Музыка звучала, как будто с того света…
Выскочив со двора, Левушка понесся наугад закоулками, выскочил на совершенно пустую улочку, растерялся – место было вовсе незнакомое. И нос к носу столкнулся с высоким мортусом – в черной робе, в колпаке, как и подагается.
Мортус, закинув за спину мешок, пробирался с большой осторожностью. И от Левушки он шарахнулся. Левушка от него, впрочем, тоже.
– Скажи, братец, как бы мне ко Всехсвятской церкви выйти, – попросил Левушка вполне миролюбиво, при том, что у него в руке все еще была обнаженная шпага.
Мортус махнул рукой и полез сквозь доски забора.
– Да скажи же, дурак! – рассердился Левушка. – Жалко тебе, что ли?
Странный мортус обернулся и пробормотал нечто невразумительное. Левушка разложил сказанное на слога и обалдел, а мортус скрылся окончательно.
Гоняться за ним не было ни времени, ни желания. Да и опасно. Сообразив, с какой стороны он явился, Левушка побежал дальше и выскочил-таки туда, где люди ходят.
Он вздохнул с облегчением и сунул шпагу в ножны.

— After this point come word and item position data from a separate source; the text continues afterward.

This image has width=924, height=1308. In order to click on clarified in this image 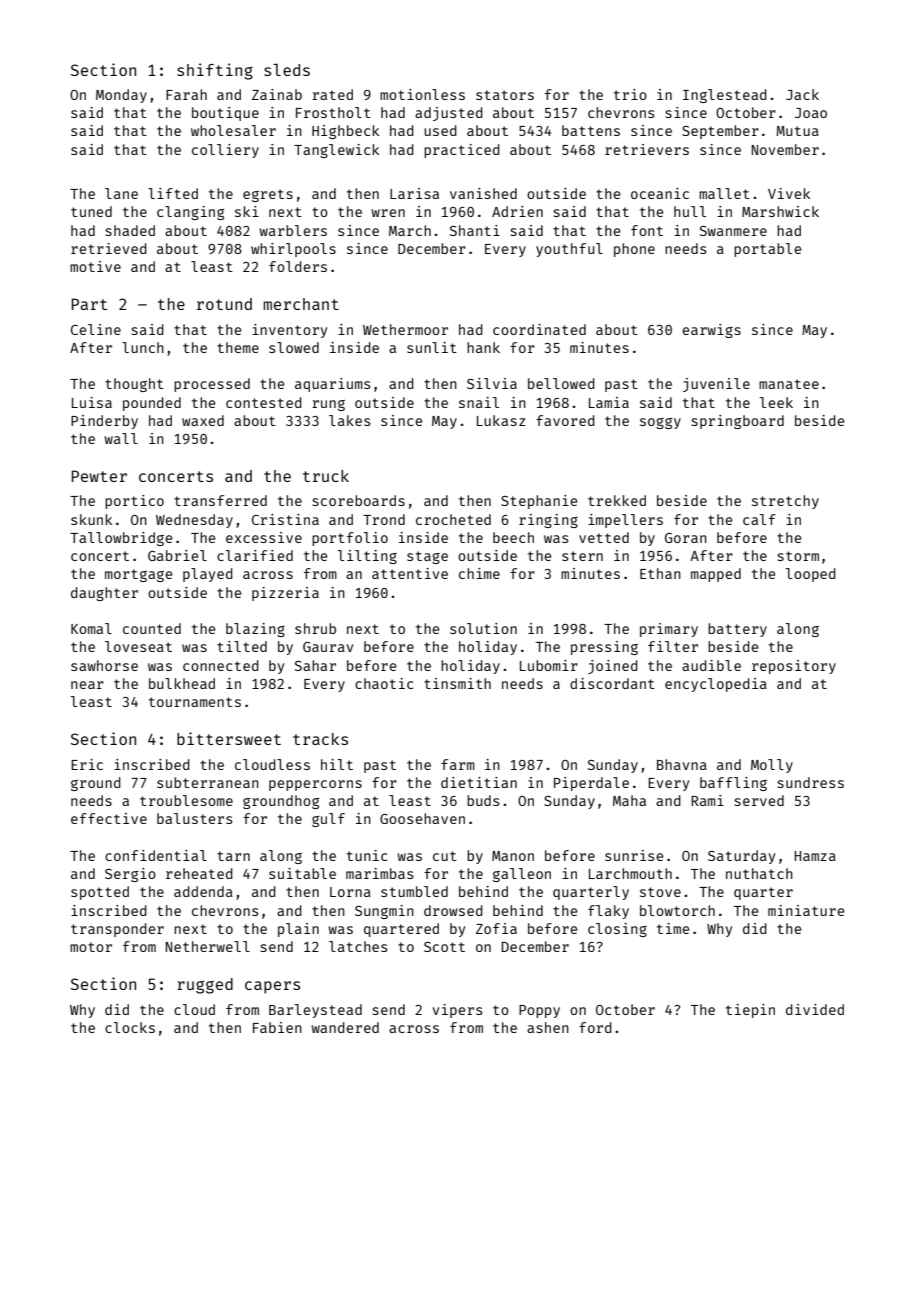, I will do `click(255, 555)`.
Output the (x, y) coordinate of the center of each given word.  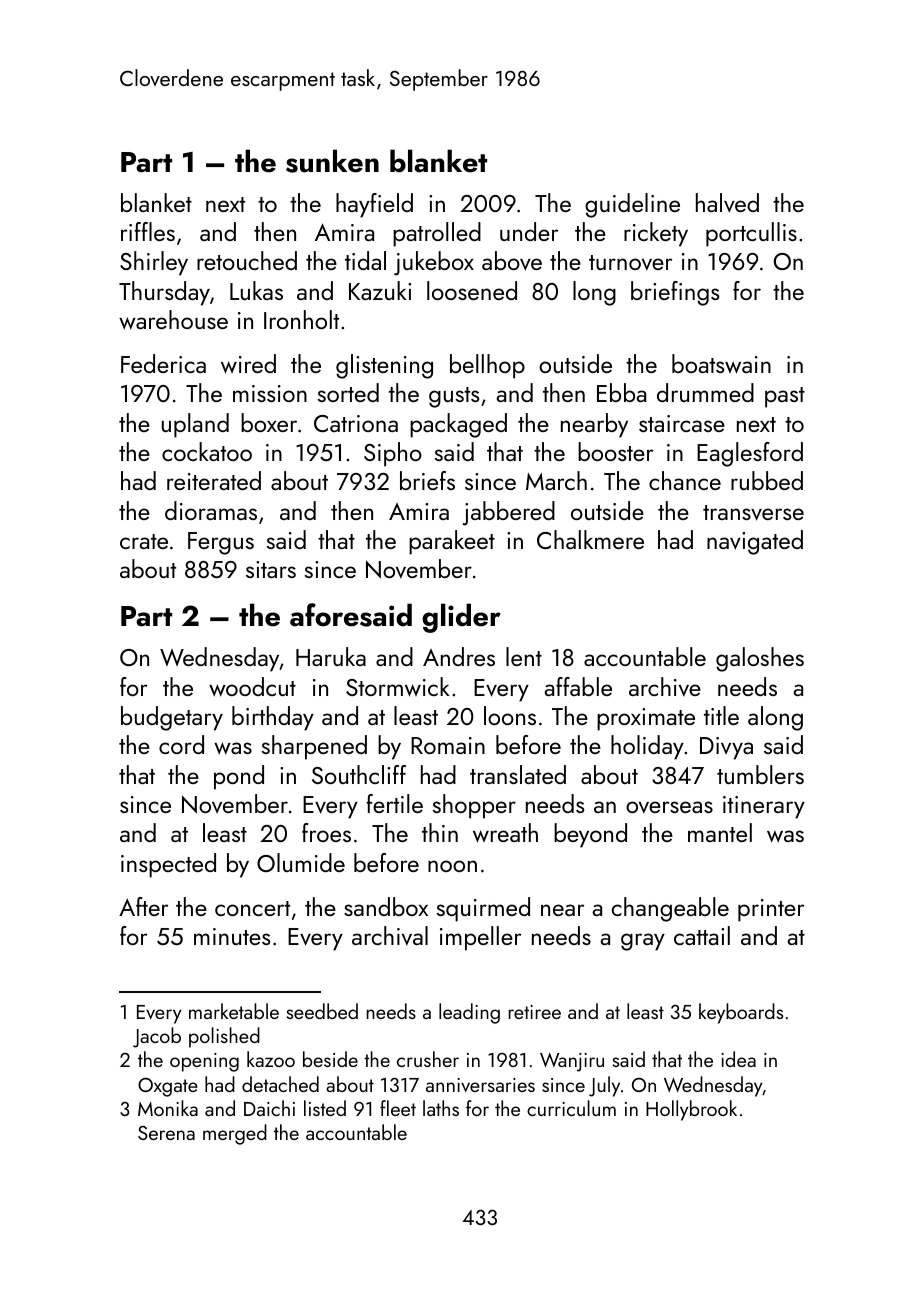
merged (235, 1134)
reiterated (214, 480)
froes (326, 832)
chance (685, 480)
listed (325, 1108)
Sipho (393, 454)
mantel (720, 832)
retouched (247, 260)
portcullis (751, 234)
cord (181, 744)
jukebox (434, 263)
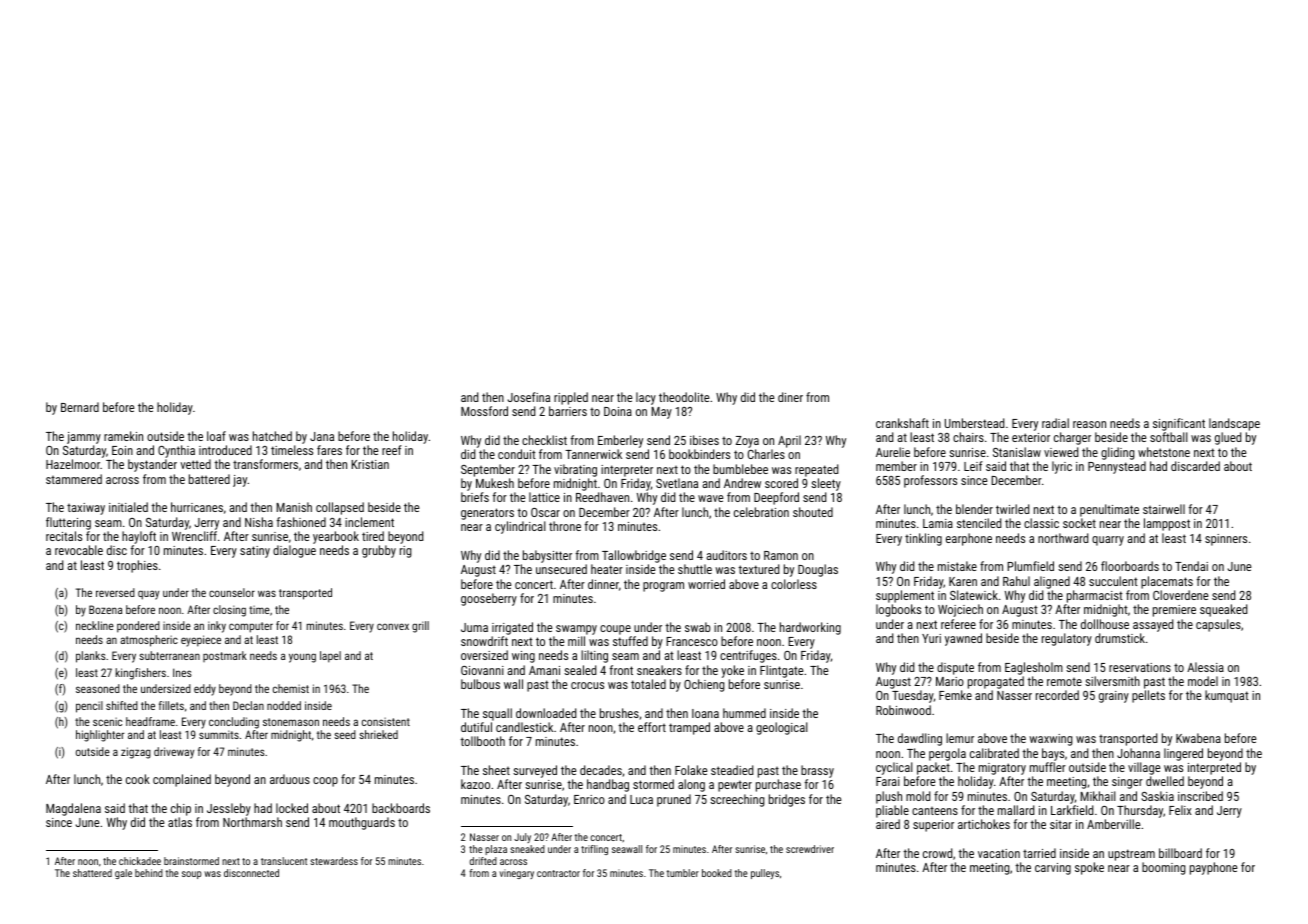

Задав прохожему свой вопрос и получив ответ, Левушка обрадовался – идти было недалеко. И он побежал так, как можно бегать только в девятнадцать лет – радуясь подвижности и ловкости собственного тела, притом не ощущая его вовсе, как если бы его подхватил и нес довольно быстрый ветер.
Архаров терпеливо торчал в одиночестве неподалеку от Всехсвятской церкви на Кулишках, когда Левушка подбежал и встал перед ним, придерживая шпажный эфес.
– Я уж чаял, не дождусь, – сказал ему Архаров. – Погнался, как шавка за котом. Ну и много поймал?
– Николаша… Там привидение!
– Где привидение? – задумчиво спросил Архаров.
– Там! – Левушка махнул рукой.
– Нельзя ли, сударь, поточнее?
– Да откуда мне знать! Дом большой, дворянский, в нем ни души – и тут оно!
– Среди бела дня? Это на тебя, Тучков, чума влияние оказывает. Вовсе ты очумел. Стой… Так. Пошли.
– Куда?
– А вон глянь-ка…
Архаров показал – и Левушка увидел, кого товарищ на самом деле тут ожидал. Из Всехсвятской церкви вышла давешняя бабка и засеменила к Варварке.
– Не сразу, потихоньку, – удержал Архаров Левушку, рванувшегося было следом. – Давай-ка про привидение.
– Оно на клавикордах играло.
Архаров покивал.
– Среди бела дня? – уточнил он. – Привидение? Тебе померещилось.
– Я музыку слышал, я ее помню! И еще мортус! – воскликнул Левушка.
– Что – мортус?
– Николаша, он по-французски ругается!
– Где ты такого мортуса подцепил? – рассеянно спросил Архаров, устремившись за бабкой.
– Да все там же, у того дома, я вышел, он мне встречь, с мешком…
Старуха завернула за угол, и Архарова охватило беспокойство.
– Вернемся на бивак, спрошу у Матвея, чем такие видения лечат. Поспешай, не то упустим бабку!
Старуха до последнего не ждала подвоха и на топот не обернулась. Полагала, видно, что давно прошли те времена, когда за ней гонялись бравые гвардейцы с любезным желанием поскорее задрать ей подол.
– А ты ведь, сударыня, права оказалась, – сказал Архаров. – По всему выходит, жив дьячок Устин Петров.